Nach Licht strebender Geist

Für Aufklärer und Liberale war Martin Luther ein Freiheitsheld
Luther auf dem Reichstag zu Worms. Gemälde von Anton von Werner (1843–1915). Foto: akg-images
Luther auf dem Reichstag zu Worms. Gemälde von Anton von Werner (1843–1915). Foto: akg-images
Zu Beginn des 19. Jahrhunderts fragten liberale Protestanten und konservative Katholiken nach der Bedeutung der Reformation. Heftig stritten sie dabei über die Beziehung zwischen der Reformation in Deutschland und der Revolution im katholischen Frankreich. Der emeritierte Münchner Professor für Systematische Theologie, Friedrich Wilhelm Graf, gibt einen Überblick. Und er zeigt, welche Folgen die Reformation für die Gegenwart hat.

Der Vordenker des deutschen Frühliberalismus Wilhelm Traugott Krug, Nachfolger Immanuel Kants auf dem Königsberger Lehrstuhl für Philosophie und später in Leipzig lehrend, veröffentlichte von 1827 bis 1829 ein vierbändiges „Allgemeines Handwörterbuch der philosophischen Wissenschaften, nebst ihrer Literatur und Geschichte“. Stark geprägt von liberalen Freiheitsidealen spiegelt es die Hochschätzung der kritischen Vernunft und die Hoffnung auf eine weiter fortschreitende Aufklärung.

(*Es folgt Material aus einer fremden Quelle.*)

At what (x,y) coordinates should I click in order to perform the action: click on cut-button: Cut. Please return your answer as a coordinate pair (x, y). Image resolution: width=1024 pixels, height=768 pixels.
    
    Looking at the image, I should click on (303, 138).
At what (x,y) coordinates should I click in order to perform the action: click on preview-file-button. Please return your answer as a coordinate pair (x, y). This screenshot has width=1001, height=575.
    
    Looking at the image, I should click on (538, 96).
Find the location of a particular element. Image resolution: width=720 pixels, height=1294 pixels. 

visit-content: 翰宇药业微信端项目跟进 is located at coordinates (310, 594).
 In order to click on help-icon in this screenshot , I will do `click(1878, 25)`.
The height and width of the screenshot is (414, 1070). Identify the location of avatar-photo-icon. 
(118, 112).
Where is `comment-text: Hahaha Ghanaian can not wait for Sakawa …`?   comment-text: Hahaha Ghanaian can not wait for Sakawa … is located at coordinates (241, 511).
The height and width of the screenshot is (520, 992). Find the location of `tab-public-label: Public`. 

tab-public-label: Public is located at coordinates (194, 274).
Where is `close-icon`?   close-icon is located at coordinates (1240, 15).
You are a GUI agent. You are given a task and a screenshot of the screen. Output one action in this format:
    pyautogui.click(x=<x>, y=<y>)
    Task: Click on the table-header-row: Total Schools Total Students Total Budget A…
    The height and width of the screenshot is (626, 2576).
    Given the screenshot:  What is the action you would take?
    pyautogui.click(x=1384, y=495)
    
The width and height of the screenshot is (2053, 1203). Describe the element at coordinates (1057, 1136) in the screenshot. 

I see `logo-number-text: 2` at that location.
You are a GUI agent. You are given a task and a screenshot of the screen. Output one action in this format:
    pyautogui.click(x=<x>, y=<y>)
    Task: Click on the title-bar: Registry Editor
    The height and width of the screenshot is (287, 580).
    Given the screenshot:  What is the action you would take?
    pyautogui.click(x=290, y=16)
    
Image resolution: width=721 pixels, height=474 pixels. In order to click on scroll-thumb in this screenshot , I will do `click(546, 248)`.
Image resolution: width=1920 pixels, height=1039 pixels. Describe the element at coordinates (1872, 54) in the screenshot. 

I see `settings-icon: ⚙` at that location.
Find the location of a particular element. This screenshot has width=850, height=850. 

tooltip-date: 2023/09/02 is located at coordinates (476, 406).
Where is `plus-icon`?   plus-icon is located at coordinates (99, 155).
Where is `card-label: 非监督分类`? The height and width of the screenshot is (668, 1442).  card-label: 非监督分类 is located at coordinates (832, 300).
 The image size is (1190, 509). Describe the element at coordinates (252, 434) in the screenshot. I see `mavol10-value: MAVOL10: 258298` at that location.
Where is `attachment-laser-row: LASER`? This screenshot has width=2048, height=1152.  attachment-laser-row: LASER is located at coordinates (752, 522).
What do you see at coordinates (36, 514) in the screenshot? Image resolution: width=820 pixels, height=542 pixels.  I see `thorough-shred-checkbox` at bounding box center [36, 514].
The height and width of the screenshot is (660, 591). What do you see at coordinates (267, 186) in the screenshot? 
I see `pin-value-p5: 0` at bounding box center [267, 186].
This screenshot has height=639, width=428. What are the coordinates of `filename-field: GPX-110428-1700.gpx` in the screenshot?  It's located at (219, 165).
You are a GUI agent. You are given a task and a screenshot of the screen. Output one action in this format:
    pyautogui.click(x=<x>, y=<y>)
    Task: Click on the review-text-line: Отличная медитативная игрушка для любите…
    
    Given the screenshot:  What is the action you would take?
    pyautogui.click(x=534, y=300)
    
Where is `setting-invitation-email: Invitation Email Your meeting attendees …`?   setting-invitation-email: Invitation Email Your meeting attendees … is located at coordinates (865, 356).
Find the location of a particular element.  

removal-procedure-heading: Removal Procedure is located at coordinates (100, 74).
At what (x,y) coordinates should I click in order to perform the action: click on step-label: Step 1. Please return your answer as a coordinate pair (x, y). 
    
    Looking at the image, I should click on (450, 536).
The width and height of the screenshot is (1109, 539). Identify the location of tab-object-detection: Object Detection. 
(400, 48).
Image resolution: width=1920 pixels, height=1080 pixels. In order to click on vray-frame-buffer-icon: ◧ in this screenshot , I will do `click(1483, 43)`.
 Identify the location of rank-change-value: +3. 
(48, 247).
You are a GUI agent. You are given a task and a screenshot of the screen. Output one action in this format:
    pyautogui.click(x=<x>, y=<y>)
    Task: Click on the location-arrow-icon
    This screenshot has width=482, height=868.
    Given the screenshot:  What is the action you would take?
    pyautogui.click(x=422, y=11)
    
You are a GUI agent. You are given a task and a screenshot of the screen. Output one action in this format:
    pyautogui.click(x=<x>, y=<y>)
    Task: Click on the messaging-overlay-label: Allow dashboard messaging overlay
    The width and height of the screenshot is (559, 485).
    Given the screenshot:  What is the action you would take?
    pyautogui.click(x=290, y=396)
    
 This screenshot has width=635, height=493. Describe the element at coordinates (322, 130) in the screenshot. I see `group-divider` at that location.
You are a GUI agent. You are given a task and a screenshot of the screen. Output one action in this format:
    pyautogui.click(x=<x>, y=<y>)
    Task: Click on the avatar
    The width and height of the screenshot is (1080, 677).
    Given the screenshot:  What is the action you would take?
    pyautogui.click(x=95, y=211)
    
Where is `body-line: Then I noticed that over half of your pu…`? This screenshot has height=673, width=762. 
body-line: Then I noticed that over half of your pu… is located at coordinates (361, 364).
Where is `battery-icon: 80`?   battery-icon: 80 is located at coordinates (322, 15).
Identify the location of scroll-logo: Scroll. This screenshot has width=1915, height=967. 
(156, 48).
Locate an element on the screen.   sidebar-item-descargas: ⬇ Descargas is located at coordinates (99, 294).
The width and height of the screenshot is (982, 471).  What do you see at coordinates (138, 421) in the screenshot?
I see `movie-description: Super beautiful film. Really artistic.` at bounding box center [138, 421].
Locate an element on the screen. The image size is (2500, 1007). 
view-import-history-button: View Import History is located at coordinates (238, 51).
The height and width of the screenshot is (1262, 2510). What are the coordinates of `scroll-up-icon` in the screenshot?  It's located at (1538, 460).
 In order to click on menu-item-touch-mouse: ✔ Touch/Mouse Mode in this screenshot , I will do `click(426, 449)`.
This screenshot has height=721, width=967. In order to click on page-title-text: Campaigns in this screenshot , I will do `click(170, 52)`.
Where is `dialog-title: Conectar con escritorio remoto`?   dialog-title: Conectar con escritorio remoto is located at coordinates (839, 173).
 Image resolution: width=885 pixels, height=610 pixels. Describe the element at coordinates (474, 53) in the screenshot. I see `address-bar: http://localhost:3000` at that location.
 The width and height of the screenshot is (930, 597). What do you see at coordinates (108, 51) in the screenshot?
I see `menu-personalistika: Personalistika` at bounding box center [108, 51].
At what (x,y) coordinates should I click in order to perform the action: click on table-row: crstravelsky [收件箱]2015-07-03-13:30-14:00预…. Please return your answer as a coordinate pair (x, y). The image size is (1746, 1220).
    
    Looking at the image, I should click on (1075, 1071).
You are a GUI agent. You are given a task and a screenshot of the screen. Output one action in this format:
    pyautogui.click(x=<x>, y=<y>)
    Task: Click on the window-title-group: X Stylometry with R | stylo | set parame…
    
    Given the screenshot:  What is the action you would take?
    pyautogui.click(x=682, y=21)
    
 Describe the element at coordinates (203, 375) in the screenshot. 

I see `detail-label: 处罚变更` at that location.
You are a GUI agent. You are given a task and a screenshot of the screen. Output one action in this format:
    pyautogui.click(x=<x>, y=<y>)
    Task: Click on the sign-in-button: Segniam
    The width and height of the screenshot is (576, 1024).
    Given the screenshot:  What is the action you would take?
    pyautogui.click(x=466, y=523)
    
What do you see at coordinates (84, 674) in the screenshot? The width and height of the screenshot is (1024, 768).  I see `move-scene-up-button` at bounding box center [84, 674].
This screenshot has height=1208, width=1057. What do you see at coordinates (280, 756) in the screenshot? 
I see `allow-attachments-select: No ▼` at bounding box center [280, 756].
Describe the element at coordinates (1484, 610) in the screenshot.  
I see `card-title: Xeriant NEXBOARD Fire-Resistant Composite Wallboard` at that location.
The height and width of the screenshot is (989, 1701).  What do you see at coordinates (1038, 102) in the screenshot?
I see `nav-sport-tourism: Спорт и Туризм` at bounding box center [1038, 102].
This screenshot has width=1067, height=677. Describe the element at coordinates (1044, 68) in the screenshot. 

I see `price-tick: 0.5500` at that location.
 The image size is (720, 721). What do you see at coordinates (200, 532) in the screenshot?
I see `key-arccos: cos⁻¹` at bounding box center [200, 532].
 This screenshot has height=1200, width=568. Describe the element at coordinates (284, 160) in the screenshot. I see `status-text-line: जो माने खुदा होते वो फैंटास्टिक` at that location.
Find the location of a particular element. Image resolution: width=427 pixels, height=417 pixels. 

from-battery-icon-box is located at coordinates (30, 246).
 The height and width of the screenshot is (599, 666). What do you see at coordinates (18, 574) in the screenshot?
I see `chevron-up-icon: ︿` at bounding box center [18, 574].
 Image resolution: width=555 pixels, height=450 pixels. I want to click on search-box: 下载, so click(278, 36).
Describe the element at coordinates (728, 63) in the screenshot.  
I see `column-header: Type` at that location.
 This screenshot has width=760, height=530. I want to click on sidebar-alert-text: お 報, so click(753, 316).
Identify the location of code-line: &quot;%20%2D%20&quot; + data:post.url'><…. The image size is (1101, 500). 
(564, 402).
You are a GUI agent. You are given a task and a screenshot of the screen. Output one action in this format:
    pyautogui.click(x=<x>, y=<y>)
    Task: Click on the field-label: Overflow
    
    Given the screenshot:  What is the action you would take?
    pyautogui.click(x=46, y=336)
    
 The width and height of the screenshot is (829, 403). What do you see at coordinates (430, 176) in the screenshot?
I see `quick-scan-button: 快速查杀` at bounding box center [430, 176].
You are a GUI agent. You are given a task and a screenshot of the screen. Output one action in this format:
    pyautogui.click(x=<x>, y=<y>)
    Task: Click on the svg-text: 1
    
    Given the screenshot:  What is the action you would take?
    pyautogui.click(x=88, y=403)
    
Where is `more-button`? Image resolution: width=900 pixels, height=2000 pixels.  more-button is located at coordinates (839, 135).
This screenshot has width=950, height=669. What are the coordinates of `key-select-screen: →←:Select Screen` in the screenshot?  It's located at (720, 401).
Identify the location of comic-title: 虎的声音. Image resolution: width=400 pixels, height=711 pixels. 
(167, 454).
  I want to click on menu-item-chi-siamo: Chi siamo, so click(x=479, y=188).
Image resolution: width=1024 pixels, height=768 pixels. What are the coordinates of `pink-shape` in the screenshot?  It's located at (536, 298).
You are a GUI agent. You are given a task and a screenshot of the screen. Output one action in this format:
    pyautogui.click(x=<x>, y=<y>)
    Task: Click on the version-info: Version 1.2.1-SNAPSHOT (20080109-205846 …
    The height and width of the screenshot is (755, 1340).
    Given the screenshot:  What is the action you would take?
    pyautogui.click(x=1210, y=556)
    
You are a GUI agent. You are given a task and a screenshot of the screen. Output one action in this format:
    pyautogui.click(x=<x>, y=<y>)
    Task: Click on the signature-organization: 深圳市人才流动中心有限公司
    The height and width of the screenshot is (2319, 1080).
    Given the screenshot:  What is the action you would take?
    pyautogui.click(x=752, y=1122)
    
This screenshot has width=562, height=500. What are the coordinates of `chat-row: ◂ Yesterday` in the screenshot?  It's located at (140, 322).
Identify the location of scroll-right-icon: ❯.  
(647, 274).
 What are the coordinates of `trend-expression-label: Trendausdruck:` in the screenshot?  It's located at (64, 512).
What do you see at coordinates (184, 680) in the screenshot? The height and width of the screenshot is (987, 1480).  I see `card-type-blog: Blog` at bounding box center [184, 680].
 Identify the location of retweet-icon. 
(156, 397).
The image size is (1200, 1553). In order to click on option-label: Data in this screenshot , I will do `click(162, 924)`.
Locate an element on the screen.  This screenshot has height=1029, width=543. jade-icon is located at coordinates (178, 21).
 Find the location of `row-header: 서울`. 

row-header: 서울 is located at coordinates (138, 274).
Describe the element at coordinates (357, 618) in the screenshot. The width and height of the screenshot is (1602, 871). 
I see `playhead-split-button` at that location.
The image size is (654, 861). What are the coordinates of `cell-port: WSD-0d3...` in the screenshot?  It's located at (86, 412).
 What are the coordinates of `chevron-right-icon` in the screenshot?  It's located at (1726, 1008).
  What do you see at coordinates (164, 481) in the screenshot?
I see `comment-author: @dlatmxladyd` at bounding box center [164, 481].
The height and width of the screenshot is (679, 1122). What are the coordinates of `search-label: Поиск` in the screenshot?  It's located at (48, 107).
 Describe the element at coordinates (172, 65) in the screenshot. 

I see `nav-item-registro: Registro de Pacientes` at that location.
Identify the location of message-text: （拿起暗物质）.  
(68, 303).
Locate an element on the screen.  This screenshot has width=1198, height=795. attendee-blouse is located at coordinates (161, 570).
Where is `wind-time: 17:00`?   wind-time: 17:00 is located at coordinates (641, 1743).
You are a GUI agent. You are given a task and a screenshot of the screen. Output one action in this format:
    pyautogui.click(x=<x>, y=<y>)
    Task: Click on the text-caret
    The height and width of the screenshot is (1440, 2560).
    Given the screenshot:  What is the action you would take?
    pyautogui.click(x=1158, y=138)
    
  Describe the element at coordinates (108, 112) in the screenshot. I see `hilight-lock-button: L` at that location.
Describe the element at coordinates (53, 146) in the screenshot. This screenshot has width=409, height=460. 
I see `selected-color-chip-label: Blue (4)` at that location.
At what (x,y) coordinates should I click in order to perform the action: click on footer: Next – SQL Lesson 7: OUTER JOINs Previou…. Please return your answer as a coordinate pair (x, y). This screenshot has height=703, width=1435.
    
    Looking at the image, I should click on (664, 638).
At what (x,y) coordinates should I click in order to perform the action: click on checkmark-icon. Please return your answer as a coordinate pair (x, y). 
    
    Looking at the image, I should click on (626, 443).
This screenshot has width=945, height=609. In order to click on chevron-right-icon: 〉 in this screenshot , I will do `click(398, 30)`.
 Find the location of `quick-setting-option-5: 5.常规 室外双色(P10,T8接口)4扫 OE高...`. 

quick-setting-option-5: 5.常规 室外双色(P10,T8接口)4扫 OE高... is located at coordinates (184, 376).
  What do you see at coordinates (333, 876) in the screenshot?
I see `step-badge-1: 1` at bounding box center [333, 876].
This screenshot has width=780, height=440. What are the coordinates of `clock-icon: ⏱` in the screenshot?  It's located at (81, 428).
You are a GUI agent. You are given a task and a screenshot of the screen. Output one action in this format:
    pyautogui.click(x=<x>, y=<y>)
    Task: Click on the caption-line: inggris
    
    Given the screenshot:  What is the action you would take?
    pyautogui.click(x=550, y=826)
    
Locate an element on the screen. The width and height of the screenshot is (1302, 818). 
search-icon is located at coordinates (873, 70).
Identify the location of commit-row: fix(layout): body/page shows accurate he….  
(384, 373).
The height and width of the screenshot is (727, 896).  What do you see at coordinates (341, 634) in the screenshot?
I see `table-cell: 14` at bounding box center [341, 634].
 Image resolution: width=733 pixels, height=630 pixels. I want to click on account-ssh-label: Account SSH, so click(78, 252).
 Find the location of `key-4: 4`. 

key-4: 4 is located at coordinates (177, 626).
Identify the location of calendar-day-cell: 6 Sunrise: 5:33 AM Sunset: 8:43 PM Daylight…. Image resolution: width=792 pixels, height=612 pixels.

In den harten ideenpolitischen Kämpfen der Zeit kritisierte Krug scharf alle antirevolutionären, restaurativen Theorien, die einen Vorrang der monarchischen Autorität vor der Bürgerfreiheit forderten. Und er trat für eine permanente Reform aus freiheitlichen Prinzipien ein, die auf eine Verfassung, starke Bürgerrechte, Parlamentarisierung und die Beschränkung des Monarchen auf eine Art Notar des Gemeinwesens hinauslaufen sollte. Und für dieses Programm berief sich Krug immer wieder auf die Wittenberger Reformation Martin Luthers. So fasste er in seinem Lexikon, etwa in den Artikeln „Reformation“, „Kirchenverbesserung“ und „Protestantismus“ sowie im Artikel über Martin Luther, prägnant jene Deutung der Reformation des 16. Jahrhunderts zusammen, die die große Mehrheit der Aufklärer im protes-tantischen Deutschland des 17. und 18. Jahrhunderts entwickelt hatte und die im Vormärz, den zwanzig bis dreißig Jahren vor der bürgerlichen Revolution von 1848/49, fortgeschrieben wurde, als frühe Liberale und moderne Konservative fundamentalpolitische Ordnungsdebatten führten.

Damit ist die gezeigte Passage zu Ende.